- [Supplied text]:

The first week out in the marsh was a bit challenging, with everything from the loose clothes I had to wear to protect myself again mosquitoes, and deer fly whose bite can really hurt, and finally to jumping and falling into creeks, which were always a source of laughter for me and my team. Despite how challenging the first week was, I knew it was only matter of time before I got accustomed to being out in the marsh.

Now, into my last week as a lab tech, I’ve become very comfortable and confident into being in the marsh, and in the words of my team, aka “the crab crew,” I finally got my marsh feet. Daily, we do several things from collecting samples of grass such as the Spartina alternaflora and Spartina patens, to birds watching and recording their behaviors, and setting up transect and plots. I’ve enjoyed all of it, though maybe a bit less on those hot days!

- [Dataset section]:
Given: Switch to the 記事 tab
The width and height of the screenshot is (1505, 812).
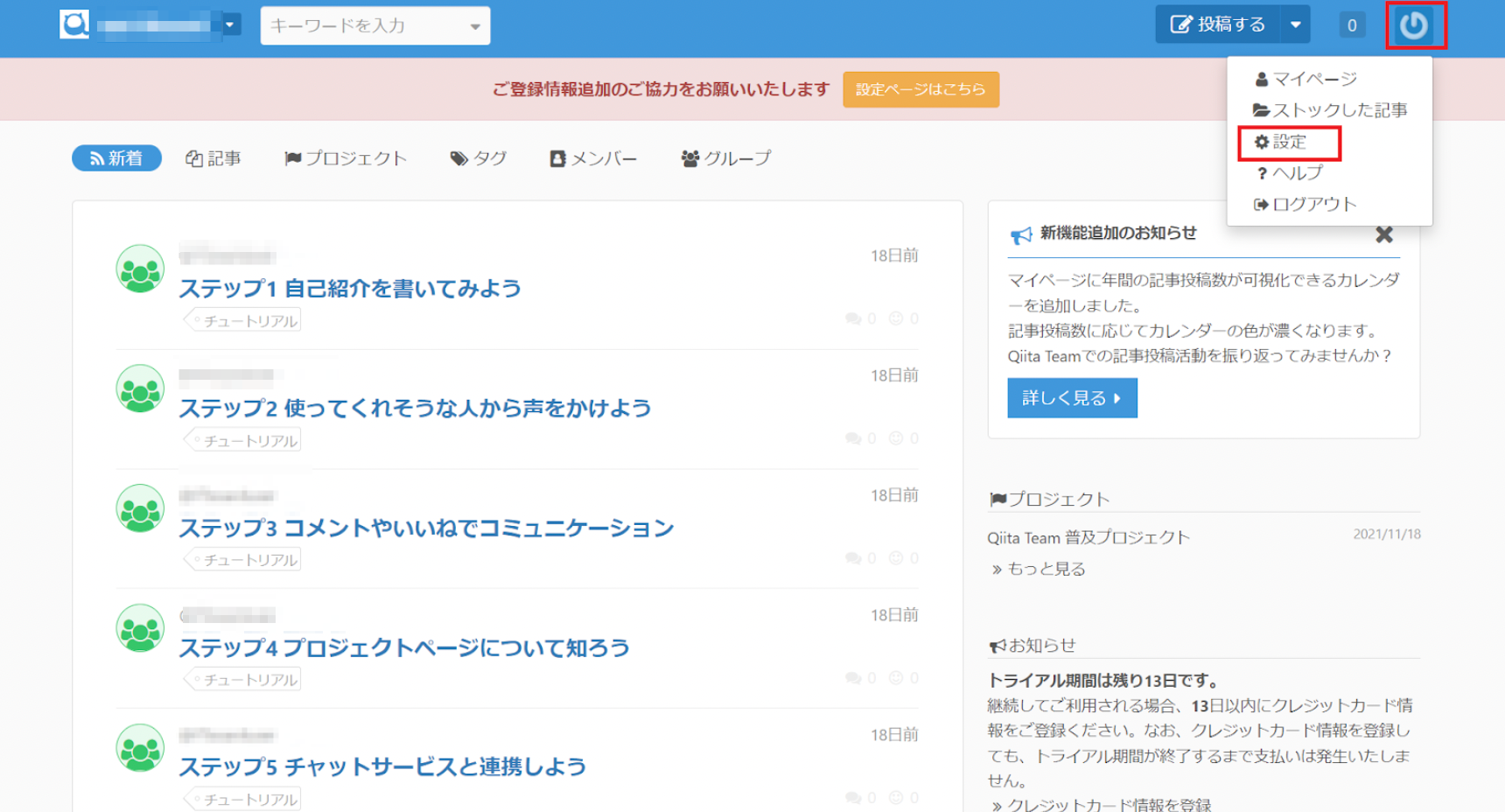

- [Brief]:
Continue the marsh fieldwork account shown above, starting right after its final sentence.

- [Final answer]:
Coming in as a lab/field tech, I expected to gain some experiences in the research field, but never as much as I’ve gained in the past two months alone. I’ve learned a whole lot about marine life from, green crabs, hermit crabs and horseshoe crabs, which really fascinate me for some reason that I haven’t figured out yet, to different species of birds who depends on the salt marsh for survival. From this unique experience I’ve gotten a sense of the work that goes into research, mainly the part which involves running the experiment. I’ve gained confidence in my ability to share ideas which can be very useful, and it also reminded me how much I enjoy being a problem solver. Among everything that is great about working at LTER, I really valued the relationships that I’ve build with all three of my teammates, which I had the pleasure working with. It’s always worth it to experience new things, the salt marsh will surely teach you that.

 

–Steevens Excellent (Field and Lab Technician, Byrnes Lab of UMass Boston)

If my future was presented to me 2 years ago, I would not believe it. Me, a Chicana born and raised in the city of Los Angeles, working in a salt marsh and collecting data for a whole summer!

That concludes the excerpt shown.